[GIVEN PROBLEM]
Count the lines in the data below that contain the string "Viewport", matching case exactly. Reply with the number only.

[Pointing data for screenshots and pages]
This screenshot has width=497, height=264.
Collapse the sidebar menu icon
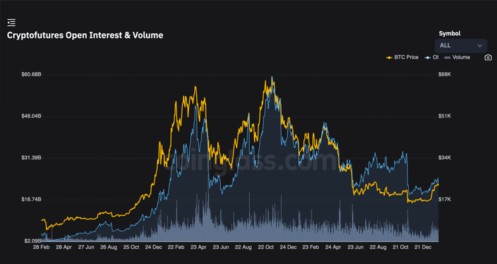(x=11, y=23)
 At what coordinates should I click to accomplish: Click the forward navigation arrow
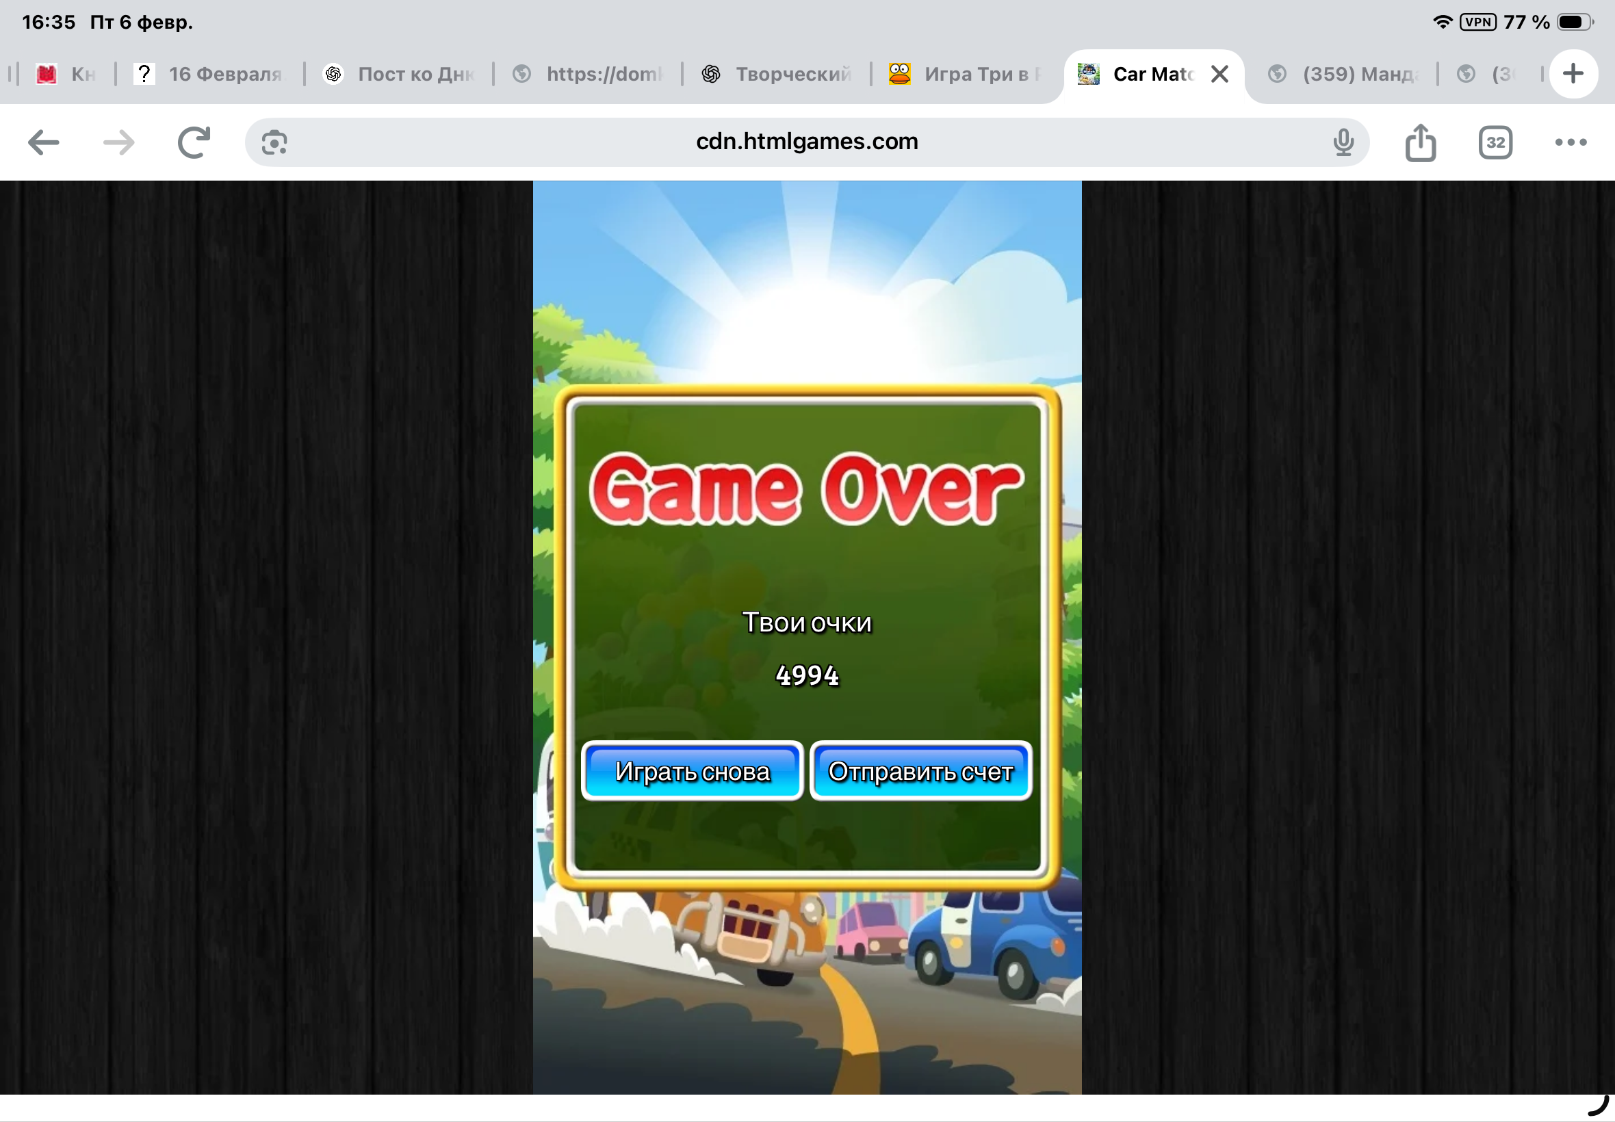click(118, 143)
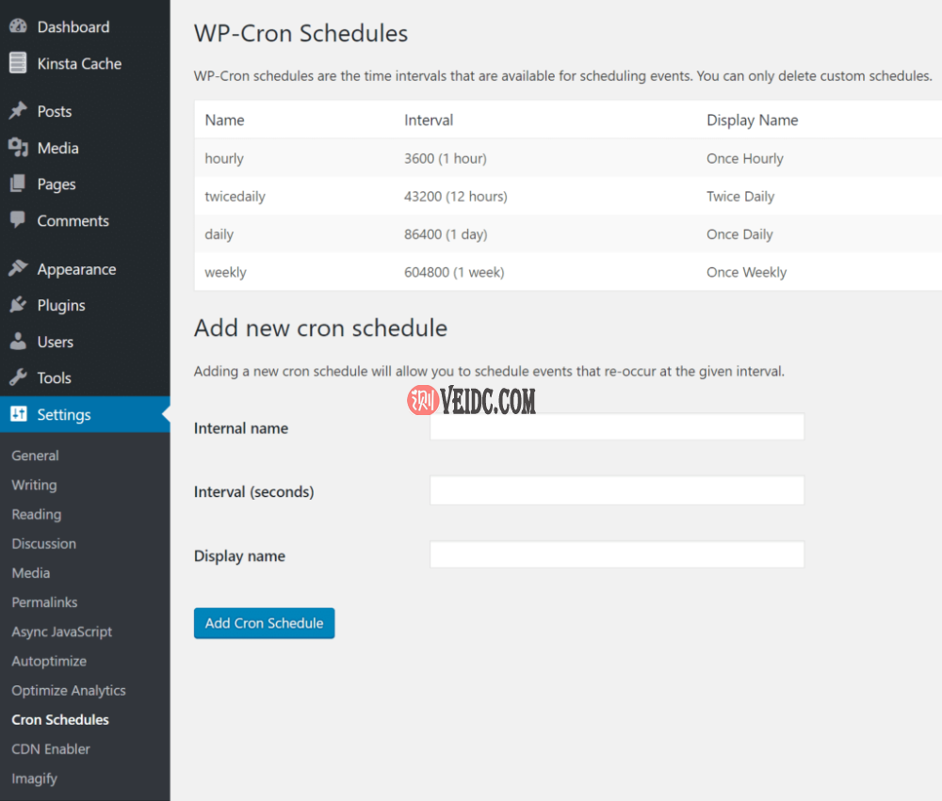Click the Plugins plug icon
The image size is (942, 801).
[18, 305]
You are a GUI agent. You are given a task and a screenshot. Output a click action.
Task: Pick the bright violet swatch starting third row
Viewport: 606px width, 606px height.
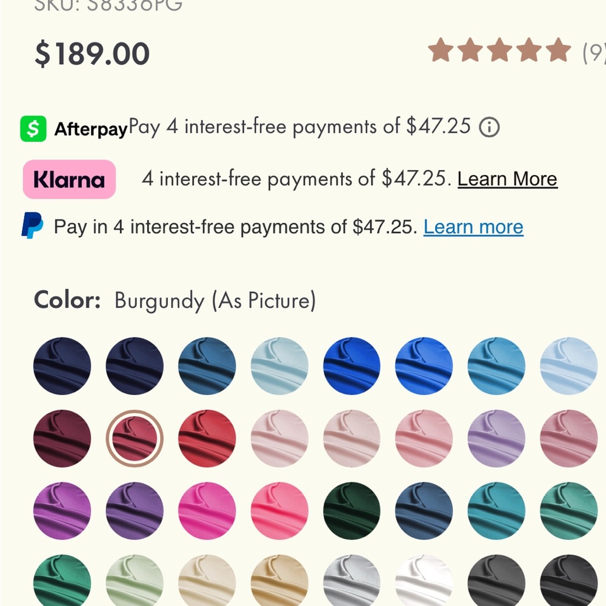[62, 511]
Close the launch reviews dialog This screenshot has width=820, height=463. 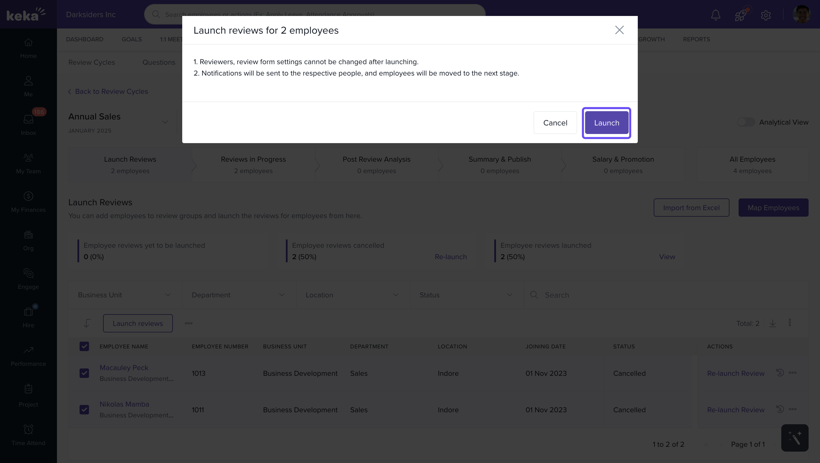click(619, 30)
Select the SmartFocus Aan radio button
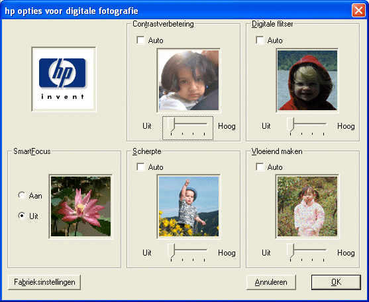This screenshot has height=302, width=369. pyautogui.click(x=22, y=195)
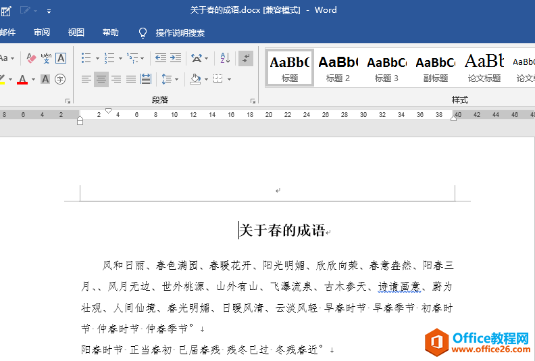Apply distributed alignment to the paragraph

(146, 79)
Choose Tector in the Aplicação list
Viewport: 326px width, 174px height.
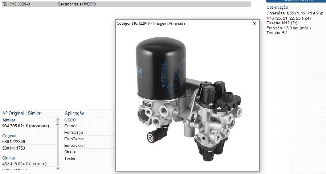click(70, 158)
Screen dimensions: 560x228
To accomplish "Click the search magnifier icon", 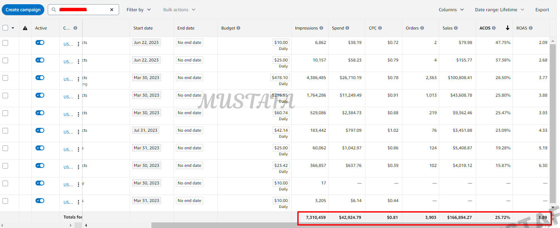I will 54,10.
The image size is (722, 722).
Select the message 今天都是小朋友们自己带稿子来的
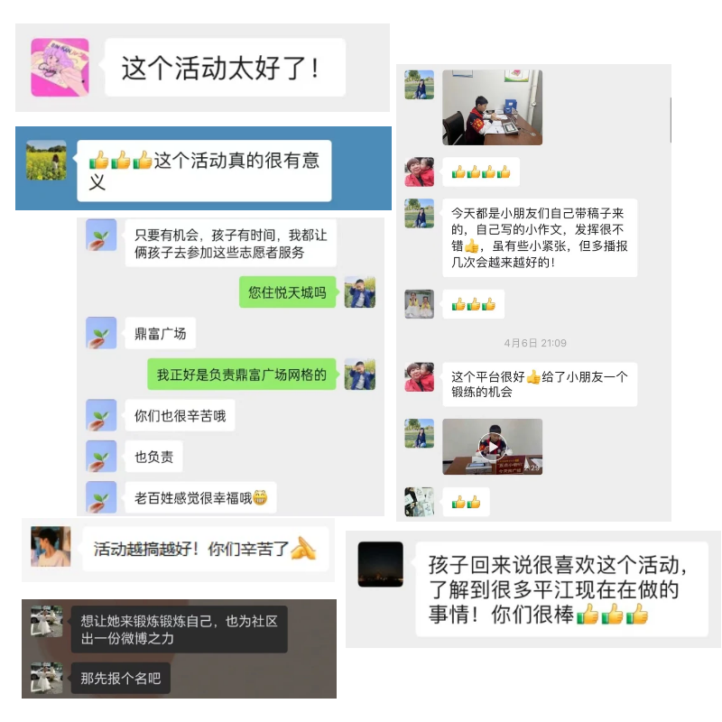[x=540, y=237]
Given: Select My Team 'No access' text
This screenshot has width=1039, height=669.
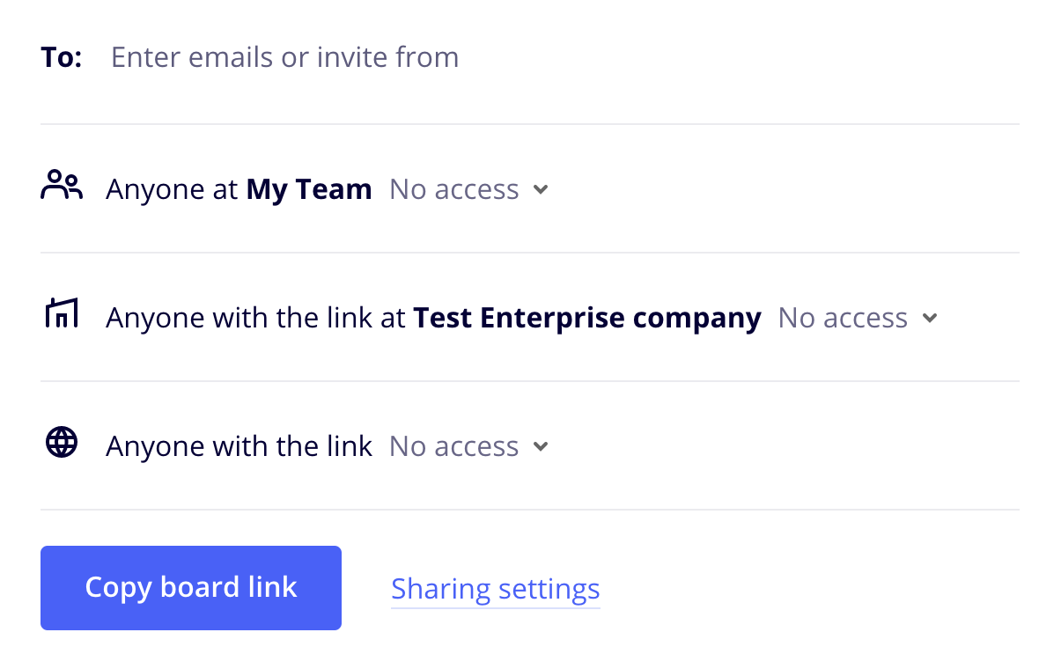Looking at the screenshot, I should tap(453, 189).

[TASK ANSWER]
2